Injured person can amend complaint to assert claims against third parties under CPLR 1009
When you have been injured due to an accident, it is common to look to litigation as a way of compensation for pain, suffering, lost wages and other damages, especially when the accident was not your fault. But what happens when you start a litigation against one party when, in fact, there is another, necessary party that should have been sued but was not?
Loo was injured at work one day when she slipped and fell in the bathroom, breaking her ankle. After missing work, suffering pain and other damages, Loo decided to sue for damages, but did not know exactly who to sue. She was not able to sue her employer so instead she sued the owner of the building in which she worked. Once the litigation began she found out that her employer agreed to protect the building owner from any damages arising from its use of the building (also known as opens in a new windowindemnification). The building owner then sued Loo’s employer on the basis that Loo’s employer agreed to pay for any damages.
Loo’s employer, after being brought into the action by the building owner then sued another party, the cleaning company the employer had hired to clean and maintain the facilities. The employer stated in the complaint that the cleaning company had agreed to protect it from any damages arising from work the cleaning company did or was supposed to do according to the contract.
Loo’s attorney, upon learning this new information about the cleaning company, realized he needed to sue the cleaning company directly, as it was the cleaning company that may be ultimately responsible for the damages sustained by Loo.
In order for Loo to add the cleaning company in the litigation, she would have to use what is called an impleader. An impleader is a procedure whereby a plaintiff adds a third party into a lawsuit because that third party is liable for damages to the plaintiff. When Loo’s attorney filed an impleader, including the cleaning company as a defendant, the cleaning company’s attorney rejected the complaint on the basis that the statute of limitations[1] had already expired and that Loo’s attorney had served its amended complaint too late.
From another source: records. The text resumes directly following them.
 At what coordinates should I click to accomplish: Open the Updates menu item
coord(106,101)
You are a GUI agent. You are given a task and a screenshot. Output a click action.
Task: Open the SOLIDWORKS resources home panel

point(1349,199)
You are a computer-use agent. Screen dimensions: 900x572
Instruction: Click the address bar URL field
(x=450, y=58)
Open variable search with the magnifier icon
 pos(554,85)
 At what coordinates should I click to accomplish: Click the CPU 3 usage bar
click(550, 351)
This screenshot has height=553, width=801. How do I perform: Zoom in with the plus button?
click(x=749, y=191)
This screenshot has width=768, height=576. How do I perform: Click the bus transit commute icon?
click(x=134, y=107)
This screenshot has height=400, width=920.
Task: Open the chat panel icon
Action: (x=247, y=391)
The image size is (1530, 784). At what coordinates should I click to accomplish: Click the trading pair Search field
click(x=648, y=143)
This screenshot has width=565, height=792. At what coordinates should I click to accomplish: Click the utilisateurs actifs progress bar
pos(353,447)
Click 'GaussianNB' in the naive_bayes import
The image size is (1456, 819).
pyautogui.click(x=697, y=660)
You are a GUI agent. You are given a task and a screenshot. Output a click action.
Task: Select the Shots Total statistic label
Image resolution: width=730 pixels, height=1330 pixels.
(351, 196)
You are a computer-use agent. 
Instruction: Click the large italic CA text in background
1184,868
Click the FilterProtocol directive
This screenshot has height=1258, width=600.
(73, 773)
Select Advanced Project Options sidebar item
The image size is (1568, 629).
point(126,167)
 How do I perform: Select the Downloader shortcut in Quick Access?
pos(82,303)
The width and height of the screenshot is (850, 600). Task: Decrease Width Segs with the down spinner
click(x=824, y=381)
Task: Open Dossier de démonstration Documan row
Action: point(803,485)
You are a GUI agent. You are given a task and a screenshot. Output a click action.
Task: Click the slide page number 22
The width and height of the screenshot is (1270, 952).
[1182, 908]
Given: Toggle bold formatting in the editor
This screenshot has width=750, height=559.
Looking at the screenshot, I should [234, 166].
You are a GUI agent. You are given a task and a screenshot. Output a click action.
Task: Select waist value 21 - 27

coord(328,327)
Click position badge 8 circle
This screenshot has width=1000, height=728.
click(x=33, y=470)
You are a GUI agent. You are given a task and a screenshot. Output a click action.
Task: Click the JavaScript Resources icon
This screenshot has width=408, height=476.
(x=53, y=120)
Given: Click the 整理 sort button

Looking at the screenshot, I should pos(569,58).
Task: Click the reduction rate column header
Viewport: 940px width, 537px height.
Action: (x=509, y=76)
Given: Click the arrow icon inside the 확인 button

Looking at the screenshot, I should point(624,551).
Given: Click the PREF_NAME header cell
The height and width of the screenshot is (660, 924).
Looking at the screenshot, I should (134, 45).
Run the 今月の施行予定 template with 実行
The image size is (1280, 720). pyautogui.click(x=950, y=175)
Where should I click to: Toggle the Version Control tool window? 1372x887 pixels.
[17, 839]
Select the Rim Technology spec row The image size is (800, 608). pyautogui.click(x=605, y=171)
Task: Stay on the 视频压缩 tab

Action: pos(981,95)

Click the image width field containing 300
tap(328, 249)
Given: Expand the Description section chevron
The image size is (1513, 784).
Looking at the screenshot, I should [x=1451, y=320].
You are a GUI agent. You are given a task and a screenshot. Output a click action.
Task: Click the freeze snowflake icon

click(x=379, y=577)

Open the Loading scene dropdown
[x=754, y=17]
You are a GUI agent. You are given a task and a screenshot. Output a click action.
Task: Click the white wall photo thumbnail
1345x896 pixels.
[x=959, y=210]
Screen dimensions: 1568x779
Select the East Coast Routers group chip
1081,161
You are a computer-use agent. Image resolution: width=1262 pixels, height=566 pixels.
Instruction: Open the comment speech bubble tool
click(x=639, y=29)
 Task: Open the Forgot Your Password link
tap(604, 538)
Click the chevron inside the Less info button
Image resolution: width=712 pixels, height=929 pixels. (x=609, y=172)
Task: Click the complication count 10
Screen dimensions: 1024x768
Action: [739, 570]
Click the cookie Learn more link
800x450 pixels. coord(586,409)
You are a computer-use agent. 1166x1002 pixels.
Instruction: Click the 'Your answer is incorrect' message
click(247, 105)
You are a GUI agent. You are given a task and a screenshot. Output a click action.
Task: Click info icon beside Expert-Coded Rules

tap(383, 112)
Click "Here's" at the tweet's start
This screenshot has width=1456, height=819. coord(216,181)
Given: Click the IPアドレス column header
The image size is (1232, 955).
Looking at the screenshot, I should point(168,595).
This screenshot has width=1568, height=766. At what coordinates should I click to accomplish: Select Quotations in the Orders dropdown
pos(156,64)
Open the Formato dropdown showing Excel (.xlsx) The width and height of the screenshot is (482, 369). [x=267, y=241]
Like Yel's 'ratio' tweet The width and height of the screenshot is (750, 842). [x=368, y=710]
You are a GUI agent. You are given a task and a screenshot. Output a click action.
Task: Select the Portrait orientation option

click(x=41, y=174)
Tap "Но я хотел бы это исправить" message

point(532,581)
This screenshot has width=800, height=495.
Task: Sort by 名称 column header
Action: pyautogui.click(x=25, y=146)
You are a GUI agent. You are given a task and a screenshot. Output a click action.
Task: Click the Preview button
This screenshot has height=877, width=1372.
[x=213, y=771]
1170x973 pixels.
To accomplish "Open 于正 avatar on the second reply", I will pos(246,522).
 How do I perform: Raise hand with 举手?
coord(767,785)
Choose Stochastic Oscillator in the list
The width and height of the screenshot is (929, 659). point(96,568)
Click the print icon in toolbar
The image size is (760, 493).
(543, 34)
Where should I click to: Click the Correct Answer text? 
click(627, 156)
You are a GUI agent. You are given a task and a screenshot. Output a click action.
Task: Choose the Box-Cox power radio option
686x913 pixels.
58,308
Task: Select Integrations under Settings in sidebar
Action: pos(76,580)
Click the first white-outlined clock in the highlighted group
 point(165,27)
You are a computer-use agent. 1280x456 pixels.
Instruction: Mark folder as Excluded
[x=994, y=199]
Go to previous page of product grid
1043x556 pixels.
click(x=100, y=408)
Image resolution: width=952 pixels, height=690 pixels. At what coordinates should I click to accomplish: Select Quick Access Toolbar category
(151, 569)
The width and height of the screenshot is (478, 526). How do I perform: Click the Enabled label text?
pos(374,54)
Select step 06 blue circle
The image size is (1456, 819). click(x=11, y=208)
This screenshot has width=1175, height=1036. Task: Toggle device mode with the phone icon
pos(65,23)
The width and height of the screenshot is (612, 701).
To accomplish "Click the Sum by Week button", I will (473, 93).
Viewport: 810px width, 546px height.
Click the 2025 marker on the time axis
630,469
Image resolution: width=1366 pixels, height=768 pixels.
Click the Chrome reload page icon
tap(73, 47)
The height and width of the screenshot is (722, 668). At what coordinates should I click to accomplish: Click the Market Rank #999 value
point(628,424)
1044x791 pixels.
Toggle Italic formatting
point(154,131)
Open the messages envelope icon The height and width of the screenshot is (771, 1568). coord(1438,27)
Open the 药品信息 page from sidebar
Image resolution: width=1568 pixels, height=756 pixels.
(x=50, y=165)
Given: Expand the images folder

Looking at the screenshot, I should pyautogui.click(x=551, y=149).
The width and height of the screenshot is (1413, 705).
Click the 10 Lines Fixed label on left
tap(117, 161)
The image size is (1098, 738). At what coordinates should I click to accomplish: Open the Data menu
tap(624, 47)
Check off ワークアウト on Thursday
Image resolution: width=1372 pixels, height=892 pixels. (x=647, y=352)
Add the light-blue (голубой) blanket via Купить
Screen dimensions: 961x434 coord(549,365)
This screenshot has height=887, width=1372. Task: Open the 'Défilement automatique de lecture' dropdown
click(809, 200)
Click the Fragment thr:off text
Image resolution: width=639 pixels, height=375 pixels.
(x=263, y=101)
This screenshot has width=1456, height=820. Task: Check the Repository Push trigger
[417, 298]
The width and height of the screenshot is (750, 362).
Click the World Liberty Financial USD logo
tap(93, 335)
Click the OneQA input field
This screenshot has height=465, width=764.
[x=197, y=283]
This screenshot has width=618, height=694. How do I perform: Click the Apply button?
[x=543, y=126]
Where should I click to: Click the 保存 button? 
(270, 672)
Loo’s attorney came to Richard A. Klass, Your Court Street Lawyer, for assistance. Mr. Klass recognized that CPLR 1009 allows that within 20 days of service of an answer to the third-party complaint upon the plaintiff’s attorney, the plaintiff may amend its complaint without leave of court to assert against the third party any claim plaintiff has against the third party defendant.
Furthermore, when a pleading is mailed, CPLR 2013(b)(2) adds five days to the initial 20 days provided for in CPLR 1009.
Mr. Klass, upon reviewing the affidavits of service, quickly realized that based upon these two provisions of the CPLR, Loo’s attorney may, in fact, have served the amended complaint in time.
The Court agreed with Mr. Klass, determining that Loo’s attorney had served the amended complaint with 2 days to spare. Therefore, the cleaning company, the company who may ultimately be responsible for Loo’s injury, has been included as a defendant that Loo may look to for payment of her damages.
[1] The statute of limitations is part of our basic set of laws which provides a time limit in which a plaintiff can sue a defendant. For a case of personal injury, a plaintiff has only 3 years from the date of the injury to sue for damages.